#### Selected excerpt
■ ■ ■ ■
Timed Text Markup Language

Last updated
Filename extension
.ttml, .dfxp, .xml
Internet media type
Developed by W3C
Initial release1 November 2004;18 years ago (2004-11-01) [1]
Type of format Timed text
Extended from XML
Standard W3C TTML1
Open format?Yes

Timed Text Markup Language (TTML), previously referred to as Distribution Format Exchange Profile (DFXP), is an XML-based W3C standard for timed text in online media and was designed to be used for the purpose of authoring, transcoding or exchanging timed text information presently in use primarily for subtitling and captioning functions. TTML2, the second major revision of the language, was finalized on November 8, 2018. It has been adopted widely in the television industry, including by Society of Motion Picture and Television Engineers (SMPTE), European Broadcasting Union (EBU), ATSC, DVB, HbbTV and MPEG CMAF and several profiles and extensions for the language exist nowadays.


TTML Content may also be used directly as a distribution format and is widely supported in media players, with the exception of major web browsers, where WebVTT, the second W3C standard for timed text in online media, has better built-in support in connection with the HTML5 <track> element; many organisations nevertheless use TTML content on web video using their own player code.


The idea of adding timing information on the Web by extending HTML [2] came very early on, out of the work done on the Synchronized Multimedia Integration Language. Based on XML, the work on TTML started in 2003 [3] and an early draft was released in November 2004 as Timed Text (TT) Authoring Format 1.0 – Distribution Format Exchange Profile (DFXP). [4] The first version of TTML, TTML1, was finalized in November 2010.
■ ■ ■ ■
#### Required tasks
• 1. According to the TTML article, on what date was TTML2 finalized?
• 2. Reproduce the TTML article from "The idea of" to "in November 2010.".
• 3. Translate this sentence from the TTML article into Spanish: "The first version of TTML, TTML1, was finalized in November 2010."
The material has nothing to do with the TTML article.

#### Dataset excerpt
■ ■ ■ ■
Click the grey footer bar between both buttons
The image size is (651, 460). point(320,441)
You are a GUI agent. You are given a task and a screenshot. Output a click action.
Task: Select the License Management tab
■ ■ ■ ■
#### Answer set
• 1. November 8, 2018.

• 2.
The idea of adding timing information on the Web by extending HTML [2] came very early on, out of the work done on the Synchronized Multimedia Integration Language. Based on XML, the work on TTML started in 2003 [3] and an early draft was released in November 2004 as Timed Text (TT) Authoring Format 1.0 – Distribution Format Exchange Profile (DFXP). [4] The first version of TTML, TTML1, was finalized in November 2010.

• 3. La primera versión de TTML, TTML1, se finalizó en noviembre de 2010.